Ancora più sfortunata, dell’architettura, l’urbanistica, che da lungo non tiene il passo con tempi e necessità, laddove restano più incognite, che non si risolvono con piccoli interventi limitati e limitanti, ma con una politica del territorio piuttosto, che possa almeno vedere la città come accordo armonico dei quartieri, osservati attentamente come vari corpi sociali - anche se in sostanza congiunti o disgiunti, simili o dissimili -, una politica del territorio che possa almeno vedere i quartieri come sani organi, che portino benessere ed efficienza all’intero organismo della città stessa.
L’EUR, ma anche il Foro Italico, le città di fondazione come Latina e Sabaudia, i nuclei rilevanti sparsi per la penisola e fin oltre la stessa, sono senza dubbio un patrimonio da proteggere. Alla luce degli edificanti proponimenti, particolarmente quelli prospettati grazie ad EUR S.p.a. e CE.S.A.R., si può ricevere il sollievo legittimo per incrementare la determinazione a non rimuovere tutto il Razionalismo Italiano, tutto quel lavoro accurato, più che altro negli anni Trenta, svolto anche da architetti oggi dimenticati, ai quali veniva proposta l’opportunità irripetibile di ideare e/o realizzare una città o un quartiere brand new.
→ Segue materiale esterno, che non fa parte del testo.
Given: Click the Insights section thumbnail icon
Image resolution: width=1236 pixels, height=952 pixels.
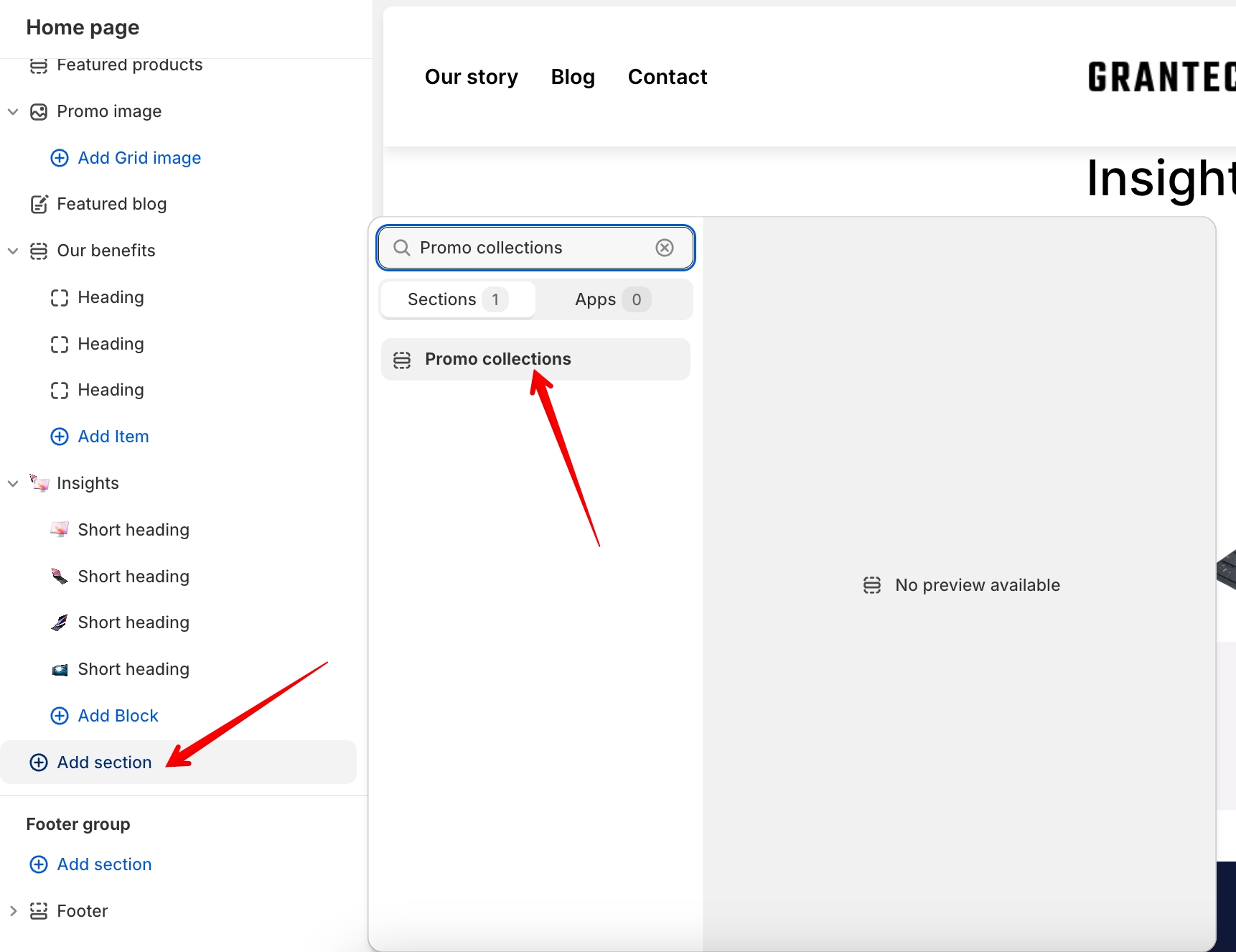Looking at the screenshot, I should 39,483.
Progettazioni per comunità di operai, agricoltori, militari, alcune delle quali, a causa della guerra inattesa, non sono state completate e, come l’EUR a Roma, hanno avuto una forma di crescita interrotta: ne consegue che anche sotto il punto di vista urbanistico possono considerarsi, letteralmente, metafisiche. In realtà il termine metafisico viene spesso ingiustamente inteso e riferito all’irreale, al punto di denominarne una corrente artistica, come per le pitture di De Chirico; in realtà metafisico è un fenomeno cristallizzatosi ai principi essenziali delle realtà oggettive, realtà esistite prima e durante le civiltà umane, che quasi sempre non hanno avuto seguito, quasi sempre non si sono né evolute, né insegnate, né trasformate.
Razionalismo cubista
Opera foto-compositiva (Arch. Paolo Gioffreda, 1989)
Composizione fotografica estratta da due punti di vista (su particolare della facciata d’ingresso delle Foresterie, oggi Ostello della Gioventù, Foro Italico in Roma, Arch. Enrico Del Debbio, 1929/31) di cui il più accostato, della sola parte superiore, ruotato e ribaltato di 90°, si rinnova come facciata laterale. L’opera, rivela l’incastonatura fra Architettura Razionalista Italiana e Cubismo, mostrando così una verità metafisica del pensiero artistico della prima metà del XX secolo. Uno degli ultimi esistenti assemblaggi foto-compositivi, prima dell’avvento del software di fotomontaggio
Così al razionalismo in architettura, in modo particolare in quello italiano, non si dovrebbe accedere con sbrigative chiavi di lettura, come quella che introduce al percorso deragliante che insegue i modelli formali metafisici del mondo bidimensionale ed interpretativo della sfera pittorica; ci si dovrebbe bensì accedere con il riconoscersi nella sfera architettonica, nella sfera tridimensionale affermatasi con assimilazioni ed applicazioni evolutive e millenarie, a partire dai capostipiti, dalle avanguardie della geometria euclidea. Un impegno progettuale non più superbo, che si muova dall’alto delle sfere intellettuali verso il basso dei fruitori, bensì un impegno umile che decolli dal basso della ragionevolezza umana fino ai vertici della sfera architettonica. Non più quindi un’architettura discendente, ma ascendente: Dio ha dato all’uomo l’intelletto in un’anima razionale, che consideri lo spazio funzionale, non senza riconoscere l’eredità dei padri dell’architettura, gli apprendimenti attraverso piani, forme, figure, tracciati regolatori, relazioni fra pieni e vuoti, luci ed ombre, vagliate secondo autentica classicità, secondo la tradizione che, malgrado spesso rimossa, resta sempre viva, contemporanea. Riconsegnare alla classicità la funzionalità, il razionalismo, è anche la persistente speranza, artistica ed energetica, e la persistente energia, spirituale e materiale, da donare costantemente, come premessa e promessa per l’avvenire.